HCC constitutes the majority of primary liver cancers. It is the sixth most prevalent cancer worldwide and the third leading cause of cancer-related death.35 Treatment of HCC is limited and the prognosis is usually poor. The development of immunotherapy, especially CAR-T therapy, has appreciably improved the success of the therapy of CD19+ hematological malignancies, and has created new choices for HCC therapy. However, clinical trials have revealed inevitable drawbacks in CAR-T therapy, which has increased the focus on the CAR-NK therapy. The data from many studies have proven that a costimulatory signal is necessary for the activation and anti-malignant ability. Whether this is the case with CAR-NK therapy has been unclear. The present findings confirm that the costimulatory signal is essential for the expansion, persistence, and cytotoxicity of CAR-NK-92 cells. DNAM1 and 2B4 appear to be efficient costimulatory molecules. We are constructing animal models with orthotopic hepatocellular carcinoma, and our next work is to investigate the effect of anti-GPC3 CAR-NK-92 in vivo.

Both NK cells derived from peripheral blood and the NK-92 cell line have been successfully engineered to express CARs. Both types have disadvantages and advantages. NK-92 cells seem more economical and convenient. However, CAR-NK-92 cells must be irradiated before injection to prevent potential carcinogenicity, which shortens their survival in patients.16,17 Multiple injections may help prolong the survival time.18

Rational selection of tumor-specific antigens is the initial and key step. GPC3 is highly expressed in 70% of HCCs and is not detected in normal liver tissues.19 We confirmed this in the present study (Figure 4). The level of GPC3 is usually linked to the progression of HCC, and it expression can become high again after relapse.19 Antibodies against GPC3 and GPC3-peptide vaccines have been demonstrated to be safe and effective.36,37 Presently, CAR-NK-92 against GPC3 especially killed GPC3+ HCC cells and did not harm GPC3 normal hepatocellular cells, suggesting that GPC3 is a suitable target in CAR-NK therapy.

Solid tumors have a complex immune microenvironment that differs from hematological malignancies.

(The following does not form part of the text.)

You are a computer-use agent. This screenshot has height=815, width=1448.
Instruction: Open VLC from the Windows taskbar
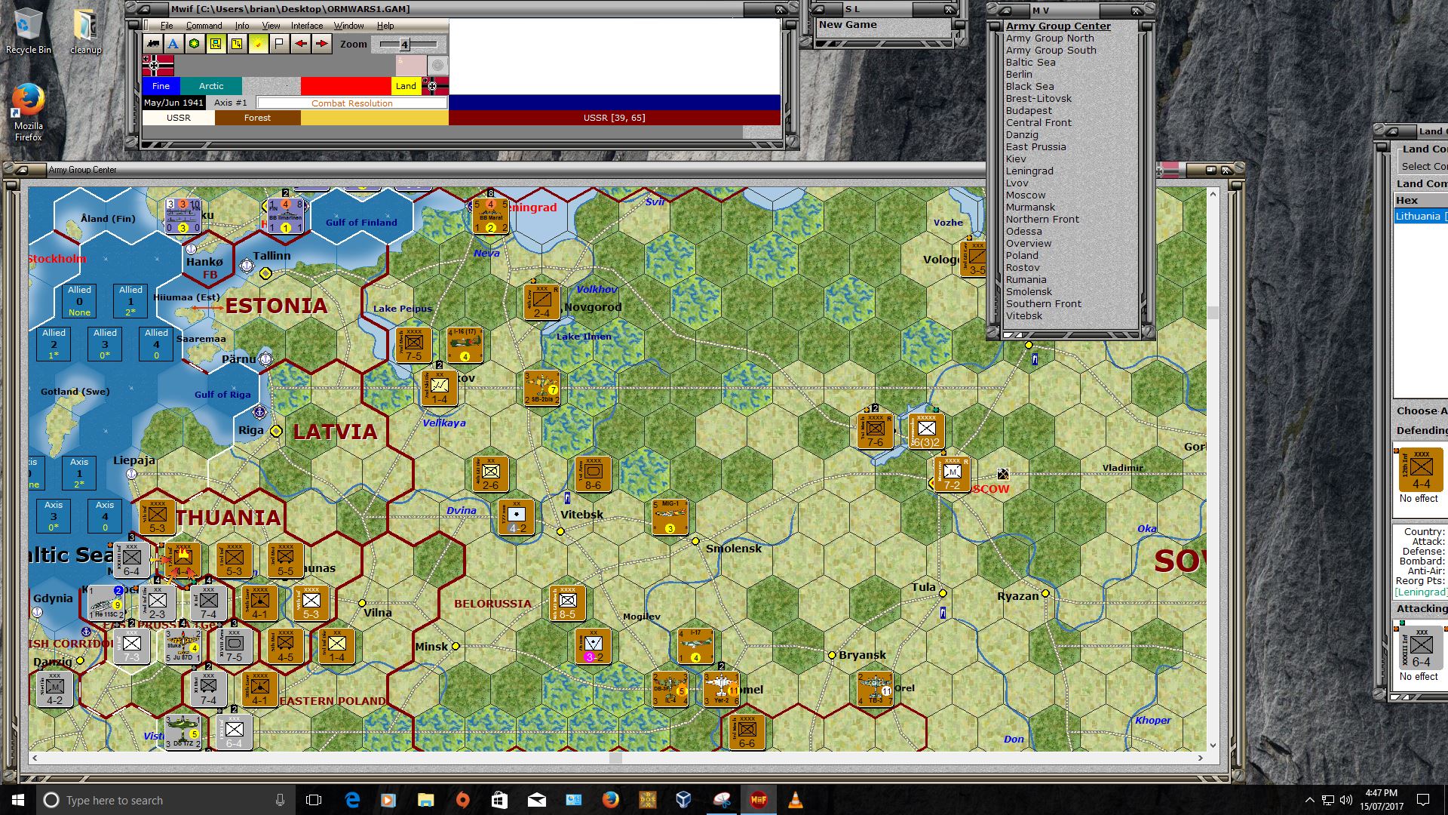(795, 800)
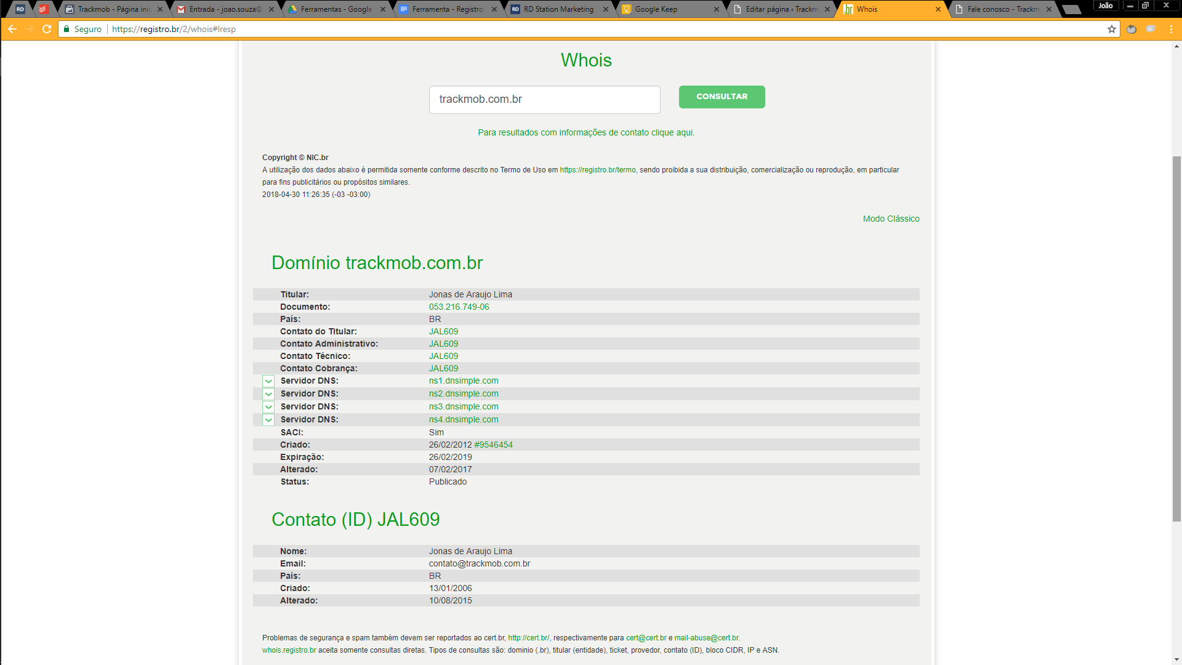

This environment can impede filtration and immune suppression, limiting the efficacy of CAR-NK therapy.38 Combined treatments with radiotherapy, chemotherapy, or immune checkpoint inhibitors will be a promising strategy to improve treatment efficacy.39


We provided the first evidence supporting a strategy using DNAM1 and 2B4 costimulatory domains to generate anti-GPC3 CAR-NK-92 cells, which exhibits enhanced cytotoxicity against hepatocellular cancer cells in vitro.


This work is supported by the Backbone Talents Training Project of Fujian Health Department (Grant No. 2019-ZQN-65).


All authors report no conflicts of interest in this work.